**The input:**

————————

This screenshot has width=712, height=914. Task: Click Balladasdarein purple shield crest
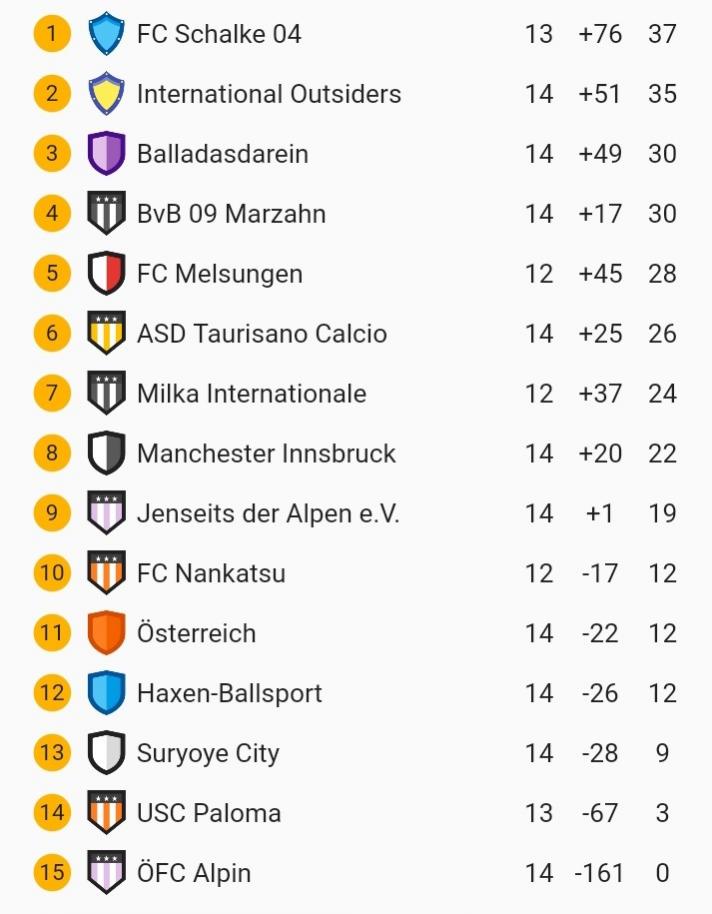point(106,154)
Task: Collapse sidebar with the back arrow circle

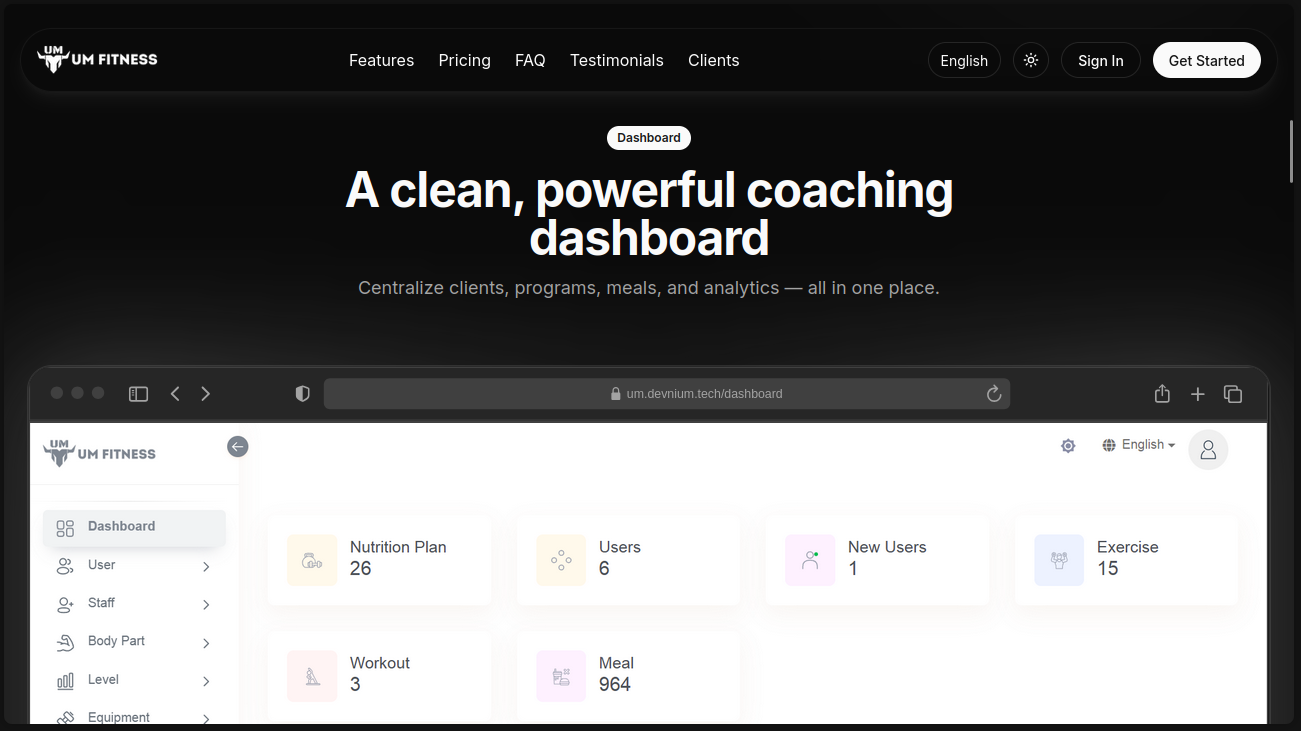Action: pyautogui.click(x=237, y=447)
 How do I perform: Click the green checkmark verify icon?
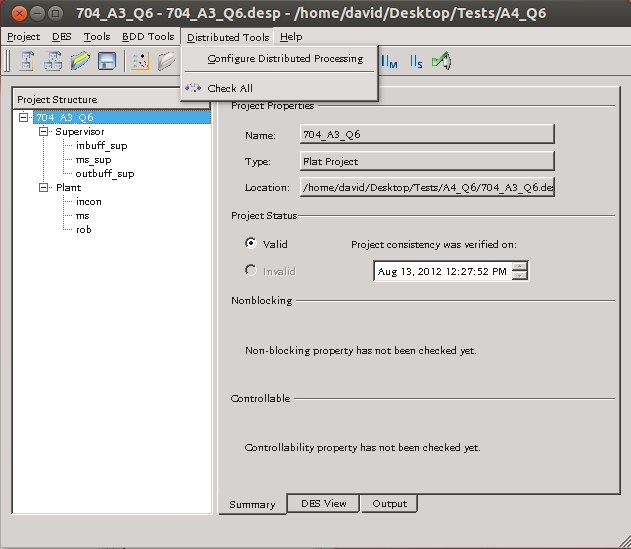[441, 62]
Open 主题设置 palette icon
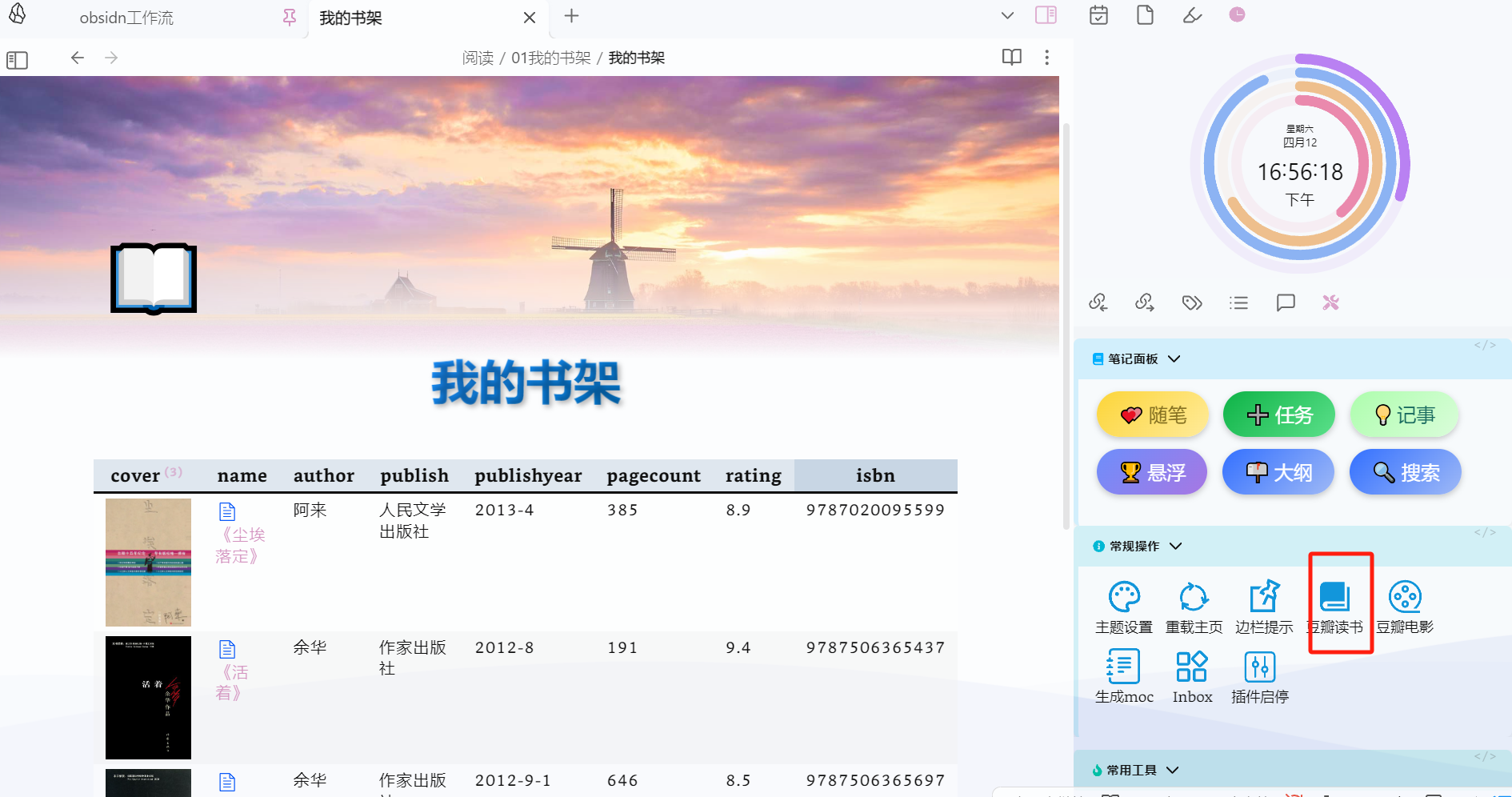This screenshot has width=1512, height=797. click(x=1124, y=597)
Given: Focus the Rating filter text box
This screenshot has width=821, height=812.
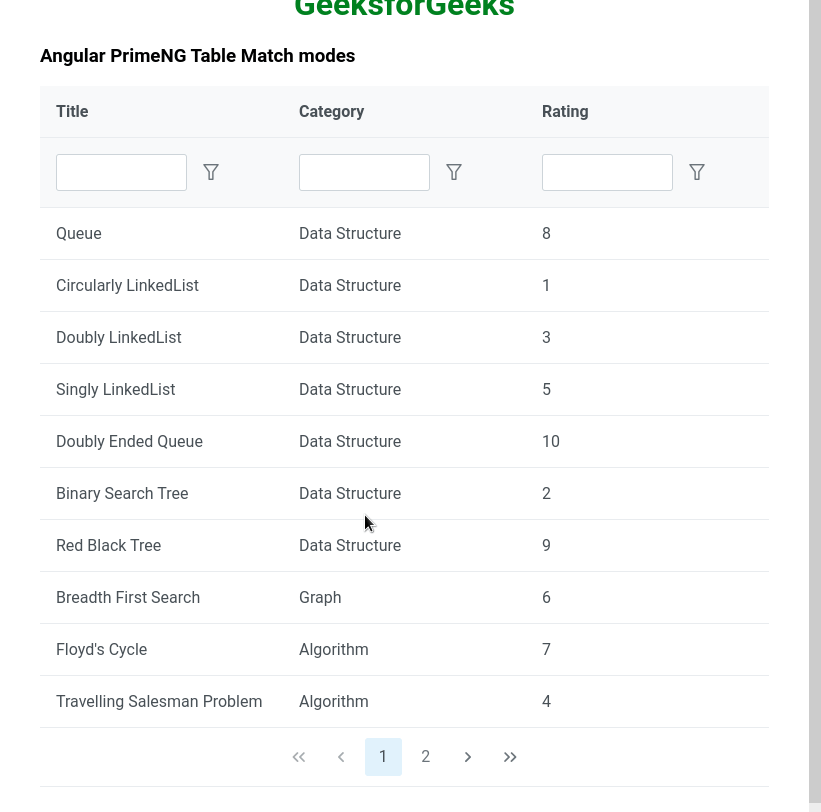Looking at the screenshot, I should coord(607,172).
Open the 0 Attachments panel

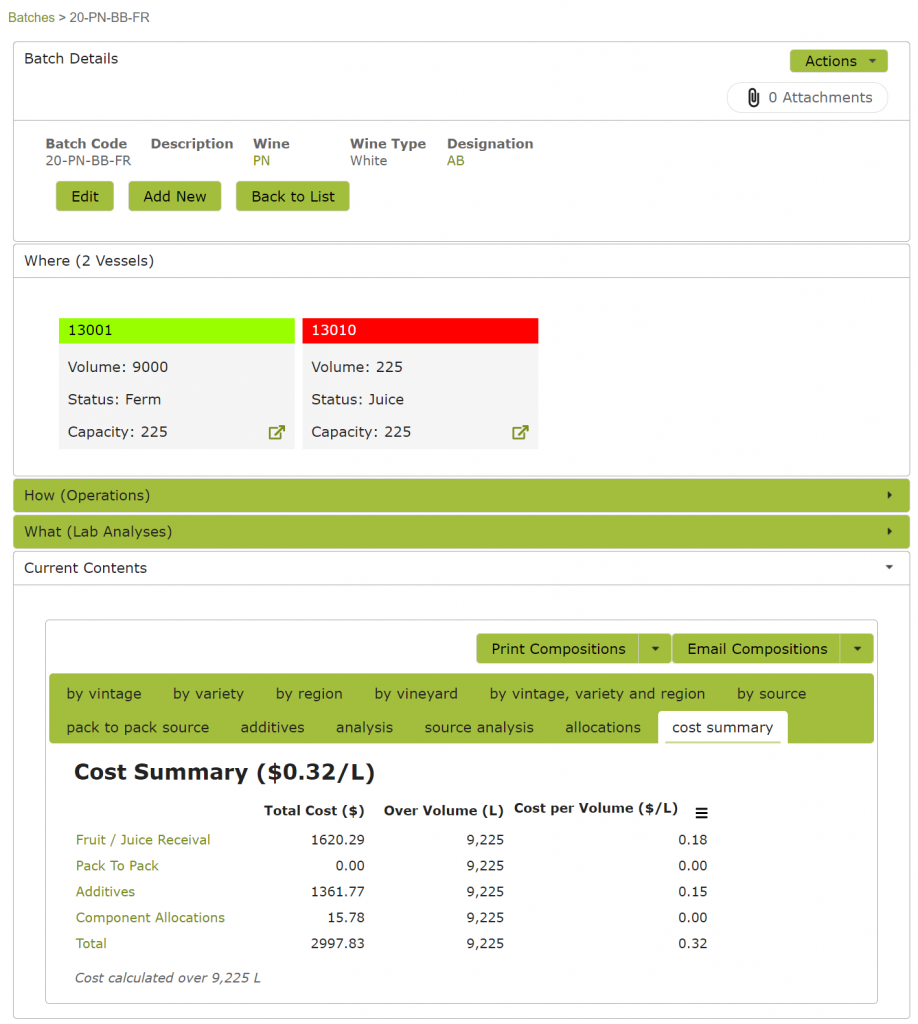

————————

**What is required:**
Omit the pictures, then quote the rest of the material above exactly.

**Result for this task:**
This screenshot has width=712, height=914. Task: Click Balladasdarein purple shield crest
point(106,154)
Task: Collapse sidebar with the back arrow circle

Action: pyautogui.click(x=237, y=447)
 How do I perform: Click the green checkmark verify icon?
[441, 62]
Open 主题设置 palette icon
This screenshot has width=1512, height=797. click(x=1124, y=597)
Given: Focus the Rating filter text box
This screenshot has width=821, height=812.
Looking at the screenshot, I should coord(607,172).
Open the 0 Attachments panel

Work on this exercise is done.